## WHAT THE EXERCISE ASKS
Beginning with the line that holds "[Previous Item] (11, 159)", set down each line of the data below through the very last, exactly as given, and nothing beyond that.

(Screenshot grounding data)
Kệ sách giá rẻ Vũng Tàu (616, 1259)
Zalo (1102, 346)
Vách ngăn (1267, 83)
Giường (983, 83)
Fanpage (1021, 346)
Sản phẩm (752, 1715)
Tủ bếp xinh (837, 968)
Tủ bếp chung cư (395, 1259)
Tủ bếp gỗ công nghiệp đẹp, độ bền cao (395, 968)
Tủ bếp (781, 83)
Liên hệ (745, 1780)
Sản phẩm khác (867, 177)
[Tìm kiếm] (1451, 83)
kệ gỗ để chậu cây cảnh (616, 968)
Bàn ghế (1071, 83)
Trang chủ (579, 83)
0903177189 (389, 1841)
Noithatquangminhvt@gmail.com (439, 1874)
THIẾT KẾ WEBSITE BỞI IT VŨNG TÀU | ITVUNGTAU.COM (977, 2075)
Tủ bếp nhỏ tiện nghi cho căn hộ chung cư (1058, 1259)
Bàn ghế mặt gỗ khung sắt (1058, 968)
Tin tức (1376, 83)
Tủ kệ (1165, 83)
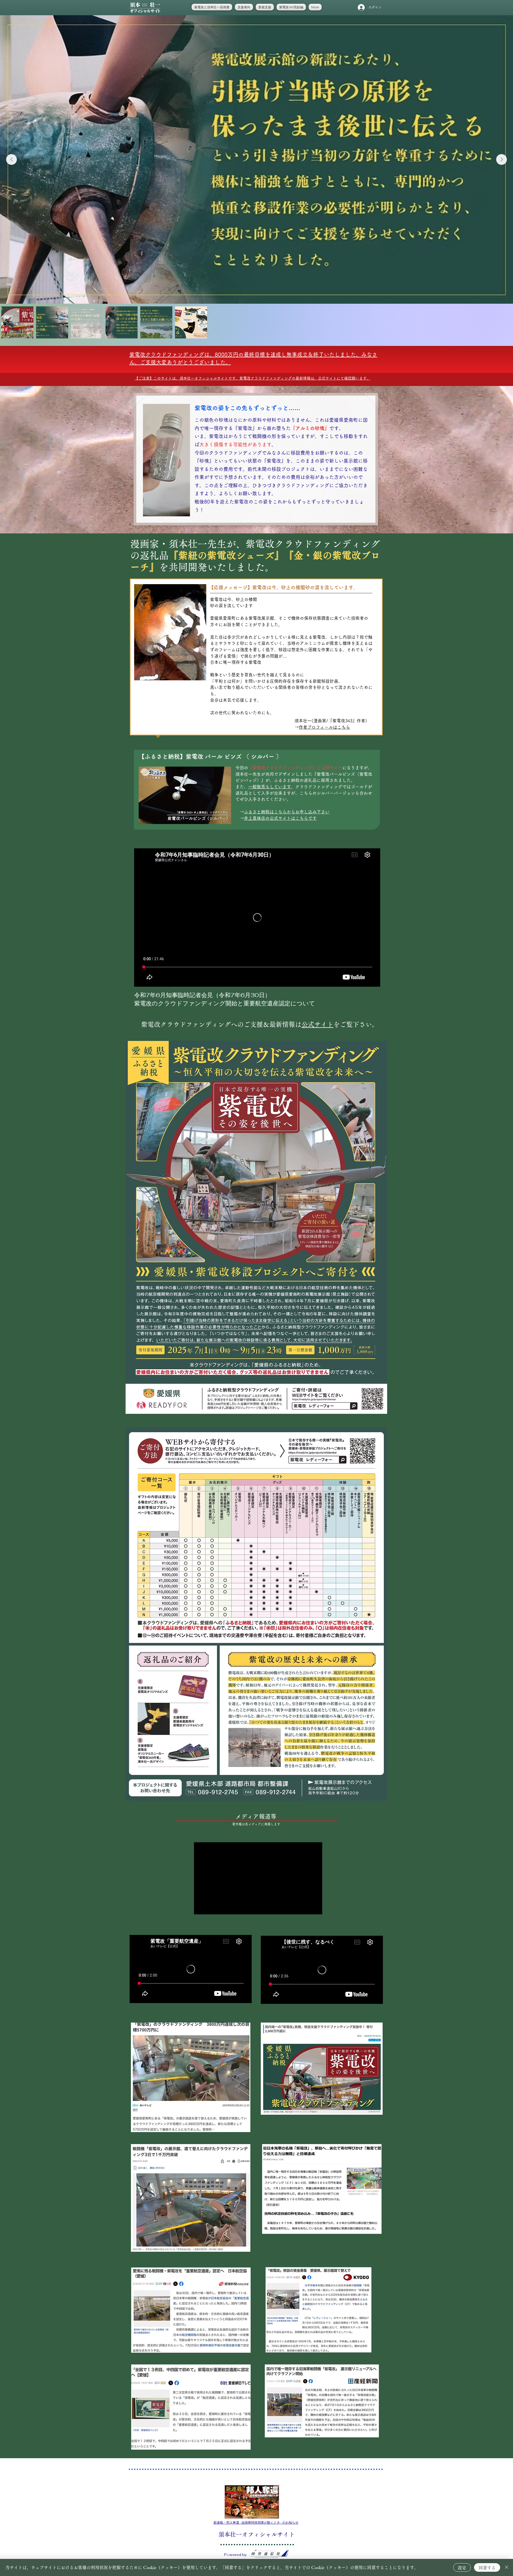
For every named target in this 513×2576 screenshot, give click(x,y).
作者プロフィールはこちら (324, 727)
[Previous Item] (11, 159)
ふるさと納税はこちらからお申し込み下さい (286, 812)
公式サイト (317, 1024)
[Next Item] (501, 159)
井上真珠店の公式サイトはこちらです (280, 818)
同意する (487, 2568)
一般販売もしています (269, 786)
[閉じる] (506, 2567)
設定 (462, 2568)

## RESULT OF THE TASK
[Previous Item] (11, 159)
ふるさと納税はこちらからお申し込み下さい (286, 812)
公式サイト (317, 1024)
[Next Item] (501, 159)
井上真珠店の公式サイトはこちらです (280, 818)
同意する (487, 2568)
一般販売もしています (269, 786)
[閉じる] (506, 2567)
設定 (462, 2568)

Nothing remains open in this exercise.